**Text for analysis**

============

1.) Cooling Tower:-
2.) Types of Cooling Tower:-
3.) Components of Cooling Tower:-
4.) Principal of Cooling Tower:-
- Heat Transfer Surface
- Air Flow
- Air Water Contact Time
Evaporation as means of cooling water is utilized to its fullest extent in cooling towers, which are designed to expose the maximum transient water surface to the maximum air flow for the longest possible time.
Design inlet wet bulb temperature decides the lowest temperature to which water can be cooled
Rate of heat transfer in a cooling tower depends on the following factors:
- Surface area of water in contact with air
- Relative velocity of air and water during the contact
- Duration of air-water contact
- Difference between the inlet wet bulb temperature and the required cooled water temperature and the datum level of the cwt and the wet bulb temperature.
Factors Affecting Cooling Towers Performance:
- Wet Bulb Temperature: Design inlet wet bulb temperature decides the lowest temperature to which water can be cooled.
- Heat Load.
- Water Flow Rate, Range and Approach.
- Tower Orientation.
5.) Operation & Maintenance of Cooling Tower:-
The cold water temperature obtained from an operating cooling tower will vary with the following influences:-
Heat load: With the fan in full operation, if the heat load increases, the cold water temperature will rise. If the heat load reduces, the cold water temperature will reduce. Note that the number of degrees (“range”) through which the tower cools the water is established by the system heat load and the amount of water being circulated, in accordance with the following formula:
Range in °C = Heat Load (KCal/hr)/(LPH x Density of Water )
Range in °C = Heat Load (kilowatts) / Liters/sec x 4.187 (in SI units)
The cooling tower establishes only the cold water temperature attainable under any operating circumstance.
Air wet-bulb temperature: Cold water temperature will also vary with the wet-bulb temperature of the air entering the louvered faces of the tower. Reduced wet-bulb temperatures will result in colder water temperatures. However, the cold water temperature will not vary to the same extent as the wet-bulb. For example, a 10°C reduction in wet bulb may result in only a 7.5°C-8°C reduction in cold water temperature.

============

Please continue the cooling tower text above, starting after its last sentence.

**Excerpted data**
============

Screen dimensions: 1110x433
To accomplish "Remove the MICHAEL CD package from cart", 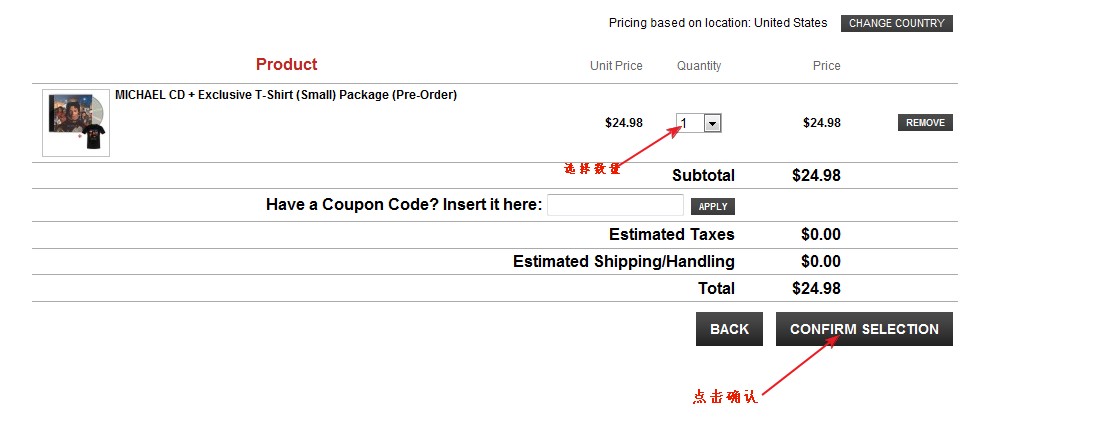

============

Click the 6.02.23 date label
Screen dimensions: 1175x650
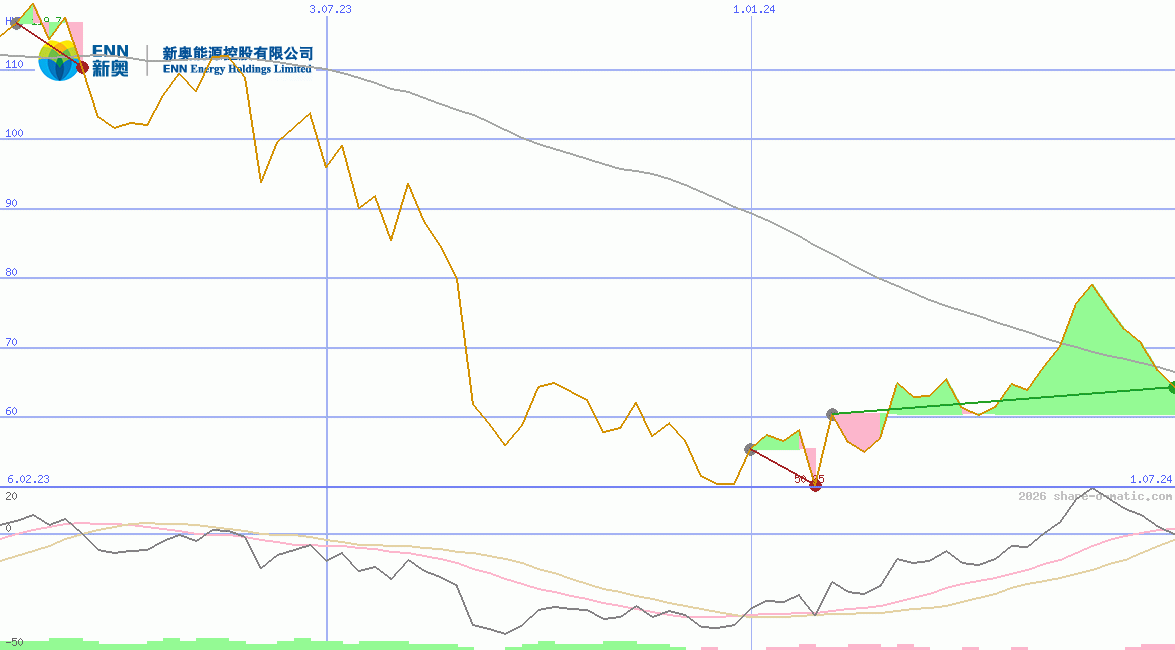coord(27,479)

============

**Written response**
Water flow rate: Increasing the water flow rate (lps) will cause a elevation in cold water temperature, while reducing the water flow rate will cause the cold water temperature to decrease slightly. However, at a given heat load (see formula above), water flow reductions also cause an increase in the incoming hot water temperature.
Air flow rate: Reducing air flow through the tower causes the cold water temperature to rise. This is the approved method by which to control leaving water temperature. If your tower is equipped with a single-speed motor, the motor may be shut off when the water temperature becomes too cold. This will cause the water temperature to rise. When the water temperature becomes too warm for your process, the motor can be restarted. Considering the normal fan and motor sizes utilized cooling towers, approximately 4 to 5 starts per hour are allowable.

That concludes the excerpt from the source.